こうみえても、私はスキンケアに少々るさい。というのは私の専門はコラーゲンであり、コラーゲンといえば、お肌の主成分でもあるし、動物の体から取り出したコラーゲンは化粧品に配合成分になる。そこで、「門前の小僧、習わぬ経を読む」のように、スキンケアにうるさくなった。
そして調子に乗って、「スキンケアの科学」という本まで書いた。30年位前のことである。
スキンケアに理窟をこねる人は少なかったようで、早速ある女子大から集中講義を頼まれた。そこで、二十歳前後のお嬢さん方相手に、3日間講義をした。

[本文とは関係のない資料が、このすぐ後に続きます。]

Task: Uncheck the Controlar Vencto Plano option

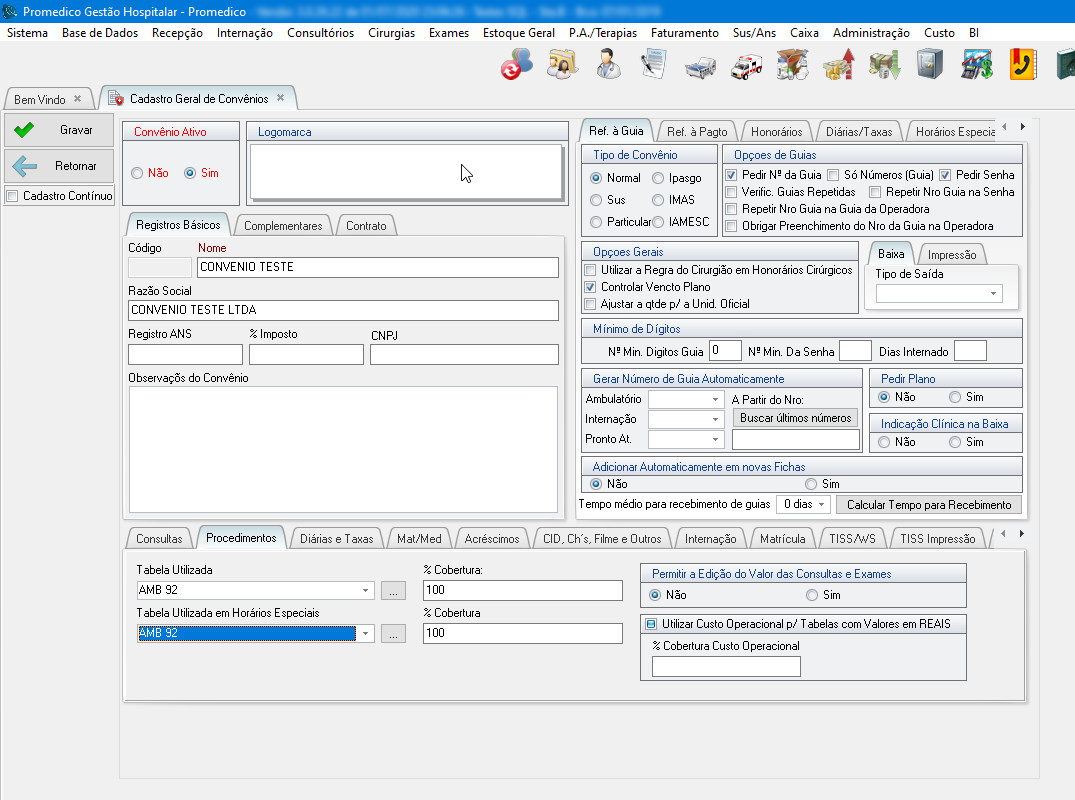Action: [x=591, y=287]
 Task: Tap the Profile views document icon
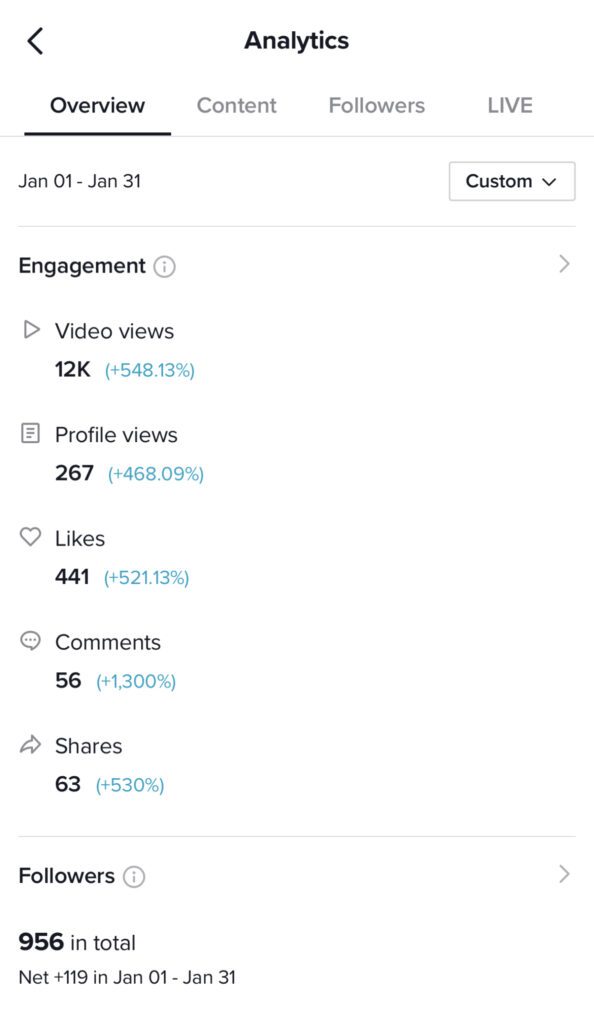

皮膚の美しさと働き、みずみずしさと表皮、シワ・タルミと真皮(ここでコラーゲンの話をたっぷりする)、シミとメラニン色素、男性ハゲと毛髪の成長などの話をした。
講義の最後の時間には、試験の代わりと称して、講義の感想を書いてもらった。
そうしたら、何人もの学生さんが、いちばん面白かった話としてあげたのは、「ハゲ」の話だった。
これには驚いた。ボーイフレンドの髪がうすくなってきたのかな、いや父親が禿げているのかな。
どうやら、20歳前後の彼女らは、スキンケアにはあまり興味がないらしいのだ。若くて、なにもしなくても、お肌はピチピチしている。お肌の心配といったら、テニスをするときの日焼けぐらいらしい。
これはおよそ30年も前の話である。今のお嬢さん方のことは知らない。
30年前に私の講義を聞いたお嬢さん方も今は中年になっている。きっとスキンケアに夢中になっていることだろう。